I ignored him as usual and walked out the hallway towards my office. I didn't need to tell him everything, I was his boss not the other way around. What I needed was a shower, drink, a fat ass blunt, maybe a good fuck and god damn answers. I was starting to get flustered and no one was going to like that. Everyone acted as if they were clueless and I was tired of that shit. I was going to get answers one way or another.

Since the entire house seemed to have so much tension going around, I tried to stay away from it. Especially since I knew the reason and as much as I wanted it to change I doubted it would. Not until I got rid of the problem that is, and that would be happening soon enough...real soon. I walked into my office holding in a groan as I saw the two already sitting in there. I thought I'll be alone getting some work done but obviously it wasn't the case.

"What." I said sitting in my chair starting my computer up. Over these days I've realized how much I didn't like when Rose talked. It was either annoying as hell, something smart or just plain stupid in a way so I was dreading this conversation. I now remembered why when I went to fuck, we didn't say much.

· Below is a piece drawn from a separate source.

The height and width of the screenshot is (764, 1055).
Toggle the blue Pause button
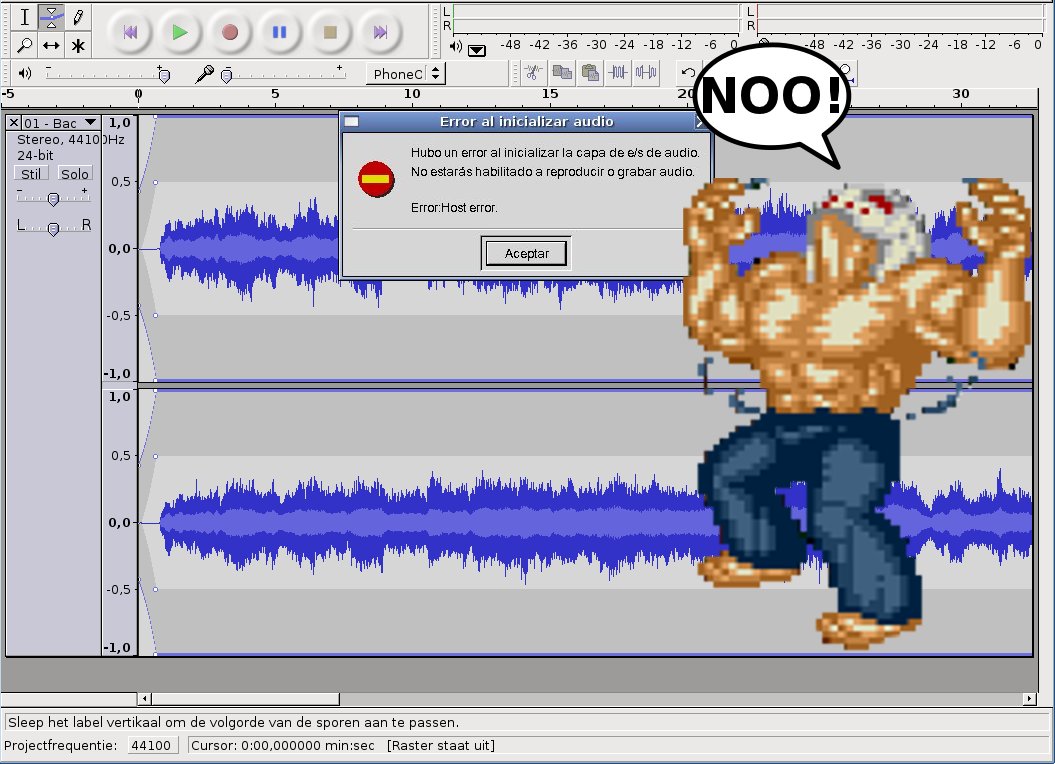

"You need to tell yo ant eater of a baby moms to watch her mouth before somebody run up in her shit." Michael said while glaring at her, one thing his momma taught us was to never hit a woman. His father also installed it into our heads young but I've come to realize over the years that women tended to be disrespectful or hit you and expect not to be hit or disrespected back. His father may have been working for me but he's taught me some of the things I needed in life. The father I never had if I'm being honest. "Pregnant or not she'll get fucked up if she keeps talking crazy."

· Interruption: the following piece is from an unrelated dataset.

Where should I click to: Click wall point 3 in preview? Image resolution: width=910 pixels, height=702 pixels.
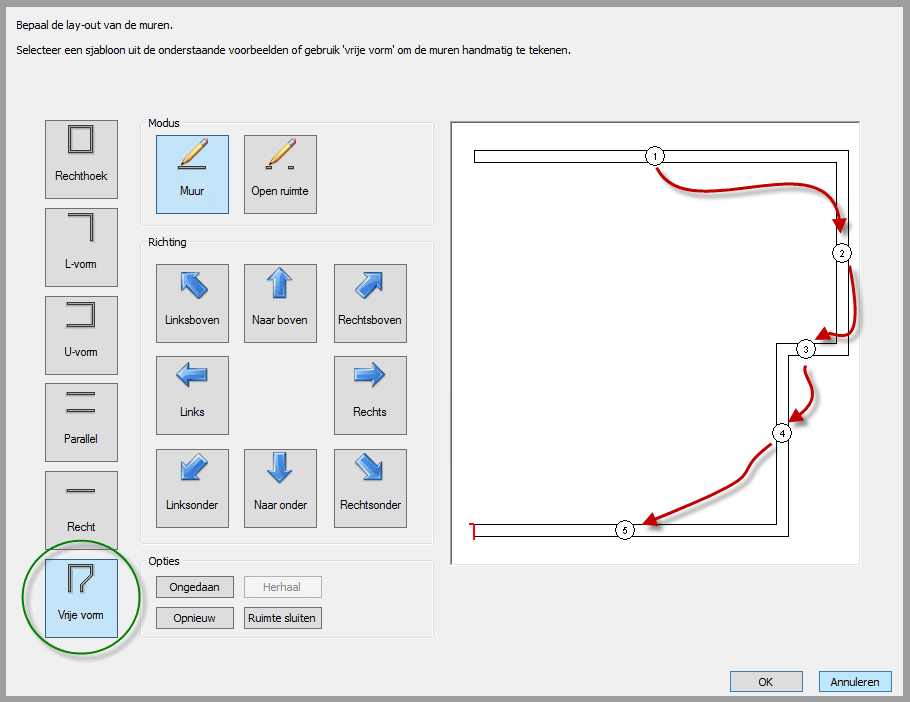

Before he could even finish she was up clapping her damn hands with every other word. "Who the fuck you think you is? Nobody motherfucker. You think Carnell gonna let you do anything to me?! You or those white wanna be niggas ain't gone do n—.

"Sit the fuck down." I said, I was already annoyed and hearing her god damn voice ain't helping. The point she brought Giovanni up pissed me off further. She sat down but not before being dramatic as hell throwing her body every which way. She was about to open her mouth but I cut her off, "Nah stop running yo mouth." She did exactly as she was told with her arms crossed while rolling her eyes, I ignored her and spoke. "What happened?"

Micheal glared at her before speaking, "She kept saying slick little shit like won't nobody say shit back. Flapping her damn gums like an old person—being racist as hell like that shit ain't old. I ain't bout to let no hoe talk slick bout my lil brother so she better keep that shit in check. Before I rearrange her shit."

I sighed, but yet again as soon as I opened my mouth to respond she cut me off. "YOU GONE LET HIM TALK TO ME LIKE THAT?! I'M CARRYING YO BABY! Who fucking cares about the fagg—white boy...They ain't even blood."